#### THE TASK:
With the records in front of you, set every one of them down exactly.

#### INFORMATION:
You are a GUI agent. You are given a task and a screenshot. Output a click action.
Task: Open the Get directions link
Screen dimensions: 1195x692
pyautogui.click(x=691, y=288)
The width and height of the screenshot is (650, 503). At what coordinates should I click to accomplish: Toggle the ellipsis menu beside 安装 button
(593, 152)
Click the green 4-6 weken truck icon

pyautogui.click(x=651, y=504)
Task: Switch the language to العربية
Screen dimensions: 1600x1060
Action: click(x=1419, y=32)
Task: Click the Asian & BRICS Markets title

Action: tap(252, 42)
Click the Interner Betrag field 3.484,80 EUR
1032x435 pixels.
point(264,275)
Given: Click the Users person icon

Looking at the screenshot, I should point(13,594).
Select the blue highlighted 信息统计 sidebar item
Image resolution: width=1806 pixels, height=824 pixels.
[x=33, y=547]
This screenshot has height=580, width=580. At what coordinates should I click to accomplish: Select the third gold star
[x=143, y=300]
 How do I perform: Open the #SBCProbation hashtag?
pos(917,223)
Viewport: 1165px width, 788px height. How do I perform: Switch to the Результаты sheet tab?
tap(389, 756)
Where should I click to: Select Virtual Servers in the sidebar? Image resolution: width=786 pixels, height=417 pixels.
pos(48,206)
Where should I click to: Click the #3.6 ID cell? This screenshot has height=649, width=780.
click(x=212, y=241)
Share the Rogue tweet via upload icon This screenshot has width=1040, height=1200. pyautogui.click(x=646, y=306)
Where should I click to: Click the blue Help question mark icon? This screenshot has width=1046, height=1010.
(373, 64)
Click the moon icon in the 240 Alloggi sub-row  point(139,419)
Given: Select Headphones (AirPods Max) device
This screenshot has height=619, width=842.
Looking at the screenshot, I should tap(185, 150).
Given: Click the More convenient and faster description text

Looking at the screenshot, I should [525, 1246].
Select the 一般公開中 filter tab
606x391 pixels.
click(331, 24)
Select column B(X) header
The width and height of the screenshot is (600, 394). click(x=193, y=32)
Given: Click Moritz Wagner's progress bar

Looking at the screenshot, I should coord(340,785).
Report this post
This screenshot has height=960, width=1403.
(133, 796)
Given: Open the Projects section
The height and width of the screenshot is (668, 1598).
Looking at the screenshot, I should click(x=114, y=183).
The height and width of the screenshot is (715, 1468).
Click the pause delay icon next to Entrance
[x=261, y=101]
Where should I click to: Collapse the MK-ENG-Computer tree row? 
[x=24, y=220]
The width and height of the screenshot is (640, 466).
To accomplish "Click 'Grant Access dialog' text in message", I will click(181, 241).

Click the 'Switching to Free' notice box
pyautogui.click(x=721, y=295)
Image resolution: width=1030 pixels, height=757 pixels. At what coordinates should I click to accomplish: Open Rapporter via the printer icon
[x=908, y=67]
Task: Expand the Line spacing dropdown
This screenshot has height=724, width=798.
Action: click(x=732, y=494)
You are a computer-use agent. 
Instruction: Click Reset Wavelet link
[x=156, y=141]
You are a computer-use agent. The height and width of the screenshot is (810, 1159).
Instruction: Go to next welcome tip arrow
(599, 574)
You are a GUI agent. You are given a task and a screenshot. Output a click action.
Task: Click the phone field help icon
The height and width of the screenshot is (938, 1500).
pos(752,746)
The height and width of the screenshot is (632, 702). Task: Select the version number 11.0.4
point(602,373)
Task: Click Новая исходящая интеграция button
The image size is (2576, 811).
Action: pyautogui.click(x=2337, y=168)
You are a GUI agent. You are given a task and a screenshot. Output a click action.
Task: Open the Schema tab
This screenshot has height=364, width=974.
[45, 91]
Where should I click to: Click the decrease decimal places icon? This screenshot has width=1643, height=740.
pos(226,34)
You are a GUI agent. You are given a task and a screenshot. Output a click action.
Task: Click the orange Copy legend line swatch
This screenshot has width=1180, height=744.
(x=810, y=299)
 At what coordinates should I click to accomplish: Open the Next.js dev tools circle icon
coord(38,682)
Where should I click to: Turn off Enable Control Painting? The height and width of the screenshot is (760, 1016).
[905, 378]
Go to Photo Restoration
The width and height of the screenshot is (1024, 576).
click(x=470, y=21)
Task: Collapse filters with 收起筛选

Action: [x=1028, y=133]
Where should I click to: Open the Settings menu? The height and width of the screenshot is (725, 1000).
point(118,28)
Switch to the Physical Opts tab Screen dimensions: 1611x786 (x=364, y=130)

#### TASK RESULT:
You are a GUI agent. You are given a task and a screenshot. Output a click action.
Task: Open the Get directions link
Screen dimensions: 1195x692
pyautogui.click(x=691, y=288)
The width and height of the screenshot is (650, 503). At what coordinates should I click to accomplish: Toggle the ellipsis menu beside 安装 button
(593, 152)
Click the green 4-6 weken truck icon

pyautogui.click(x=651, y=504)
Task: Switch the language to العربية
Screen dimensions: 1600x1060
Action: click(x=1419, y=32)
Task: Click the Asian & BRICS Markets title

Action: tap(252, 42)
Click the Interner Betrag field 3.484,80 EUR
1032x435 pixels.
point(264,275)
Given: Click the Users person icon

Looking at the screenshot, I should point(13,594).
Select the blue highlighted 信息统计 sidebar item
Image resolution: width=1806 pixels, height=824 pixels.
[x=33, y=547]
This screenshot has height=580, width=580. At what coordinates should I click to accomplish: Select the third gold star
[x=143, y=300]
 How do I perform: Open the #SBCProbation hashtag?
pos(917,223)
Viewport: 1165px width, 788px height. How do I perform: Switch to the Результаты sheet tab?
tap(389, 756)
Where should I click to: Select Virtual Servers in the sidebar? Image resolution: width=786 pixels, height=417 pixels.
pos(48,206)
Where should I click to: Click the #3.6 ID cell? This screenshot has height=649, width=780.
click(x=212, y=241)
Share the Rogue tweet via upload icon This screenshot has width=1040, height=1200. pyautogui.click(x=646, y=306)
Where should I click to: Click the blue Help question mark icon? This screenshot has width=1046, height=1010.
(373, 64)
Click the moon icon in the 240 Alloggi sub-row  point(139,419)
Given: Select Headphones (AirPods Max) device
This screenshot has height=619, width=842.
Looking at the screenshot, I should tap(185, 150).
Given: Click the More convenient and faster description text

Looking at the screenshot, I should [525, 1246].
Select the 一般公開中 filter tab
606x391 pixels.
click(331, 24)
Select column B(X) header
The width and height of the screenshot is (600, 394). click(x=193, y=32)
Given: Click Moritz Wagner's progress bar

Looking at the screenshot, I should coord(340,785).
Report this post
This screenshot has height=960, width=1403.
(133, 796)
Given: Open the Projects section
The height and width of the screenshot is (668, 1598).
Looking at the screenshot, I should click(x=114, y=183).
The height and width of the screenshot is (715, 1468).
Click the pause delay icon next to Entrance
[x=261, y=101]
Where should I click to: Collapse the MK-ENG-Computer tree row? 
[x=24, y=220]
The width and height of the screenshot is (640, 466).
To accomplish "Click 'Grant Access dialog' text in message", I will click(181, 241).

Click the 'Switching to Free' notice box
pyautogui.click(x=721, y=295)
Image resolution: width=1030 pixels, height=757 pixels. At what coordinates should I click to accomplish: Open Rapporter via the printer icon
[x=908, y=67]
Task: Expand the Line spacing dropdown
This screenshot has height=724, width=798.
Action: click(x=732, y=494)
You are a computer-use agent. 
Instruction: Click Reset Wavelet link
[x=156, y=141]
You are a computer-use agent. The height and width of the screenshot is (810, 1159).
Instruction: Go to next welcome tip arrow
(599, 574)
You are a GUI agent. You are given a task and a screenshot. Output a click action.
Task: Click the phone field help icon
The height and width of the screenshot is (938, 1500).
pos(752,746)
The height and width of the screenshot is (632, 702). Task: Select the version number 11.0.4
point(602,373)
Task: Click Новая исходящая интеграция button
The image size is (2576, 811).
Action: pyautogui.click(x=2337, y=168)
You are a GUI agent. You are given a task and a screenshot. Output a click action.
Task: Open the Schema tab
This screenshot has height=364, width=974.
[45, 91]
Where should I click to: Click the decrease decimal places icon? This screenshot has width=1643, height=740.
pos(226,34)
You are a GUI agent. You are given a task and a screenshot. Output a click action.
Task: Click the orange Copy legend line swatch
This screenshot has width=1180, height=744.
(x=810, y=299)
 At what coordinates should I click to accomplish: Open the Next.js dev tools circle icon
coord(38,682)
Where should I click to: Turn off Enable Control Painting? The height and width of the screenshot is (760, 1016).
[905, 378]
Go to Photo Restoration
The width and height of the screenshot is (1024, 576).
click(x=470, y=21)
Task: Collapse filters with 收起筛选

Action: [x=1028, y=133]
Where should I click to: Open the Settings menu? The height and width of the screenshot is (725, 1000).
point(118,28)
Switch to the Physical Opts tab Screen dimensions: 1611x786 (x=364, y=130)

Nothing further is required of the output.